Corita Kent - artist, designer, activist - gets her due

In my college years, and after first moving to Portland in 1980, my favorite artist, graphic designer, political activist and wise woman just happened to also be a Roman Catholic nun. Corita Kent blended her faith, political beliefs, art, graphic design, typography and sometimes the headlines of the day into some of the most recognizable, and unsung, imagery of the 1960's, 1970's and early 1980's. Now, over 20 years since her death in 1986, she is getting the attention I always personally felt she deserved as a female graphic communicator in what was primarily a good old boys' club.

Much of the renewed interest in Corita Kent comes with the release of the book Come Alive!: The Spirited Art of Corita Kent by Julie Ault. I was thrilled to learn of the book from a recent entry at UnBeige.
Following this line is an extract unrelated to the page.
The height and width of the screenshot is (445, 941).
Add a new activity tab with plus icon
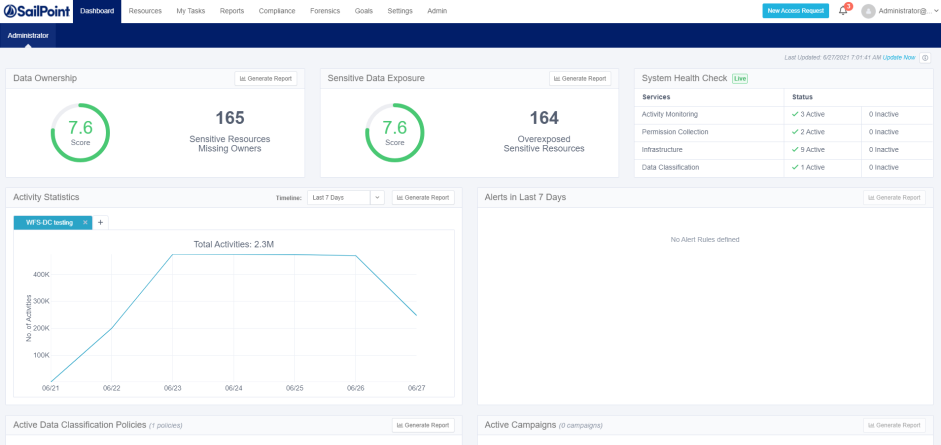100,222
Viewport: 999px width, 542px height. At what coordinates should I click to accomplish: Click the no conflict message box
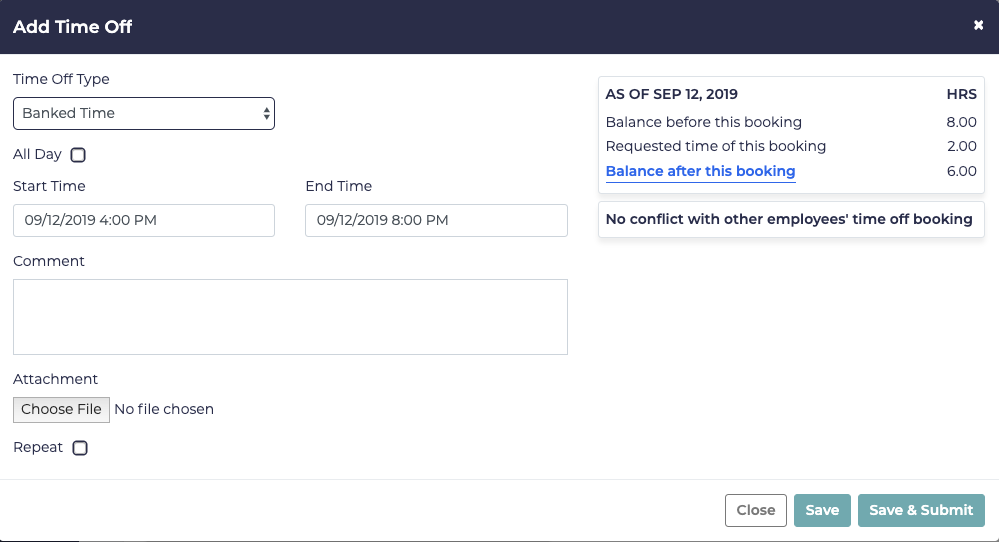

That blurb led me to Lorraine Wild's piece, Sister Corita: The Juiciest Tomato, at Design Observer and Mark Kingsley's Speak Up article, Corita. (This is a fascinating woman who ended up on the cover of Newsweek back in 1967.)

With the London release of Come Alive!, from Four Corners, there was an exhibit of Corita's work at the Between Bridges gallery, which got the attention of The Guardian newspaper. Nun Like Her was the Creative Review response to the exhibition and book release. The exhibit, Sister Corita: The Joyous Revolutionary is currently available for touring and I do hope it gets more exposure in the U.S. Six Corita prints are part of the exhibit DISSENT!, on display at Harvard University's Fogg Art Museum through February 28, 2007.

If I sound a bit excited about the March release of this book, I am. As a designer new to the profession in the early 80's, I received a signed Corita as a gift and was able to purchase another from a gallery that would later end up selling my own silkscreen efforts. Each morning I wake up to the graphic representation of the Corita Kent quote, "Life is a succession of moments, to live each one is to succeed." There's a bit of irony that my other Kent piece, Yes #3 (a large red heart over the word "love"), went to the other party when I got divorced in 1985.

Today the Immaculate Heart Community is the home to the Corita Art Center. The center's online presence includes an archive of Corita Kent's serigraphs and pieces for sale. The U.S. release of the book Come Alive! is currently available for pre-sale.

Update - 05.22.07: I just got the book for myself with a birthday gift card. It's an incredible resource for anyone interested in the work of Corita Kent. I would highly recommend it.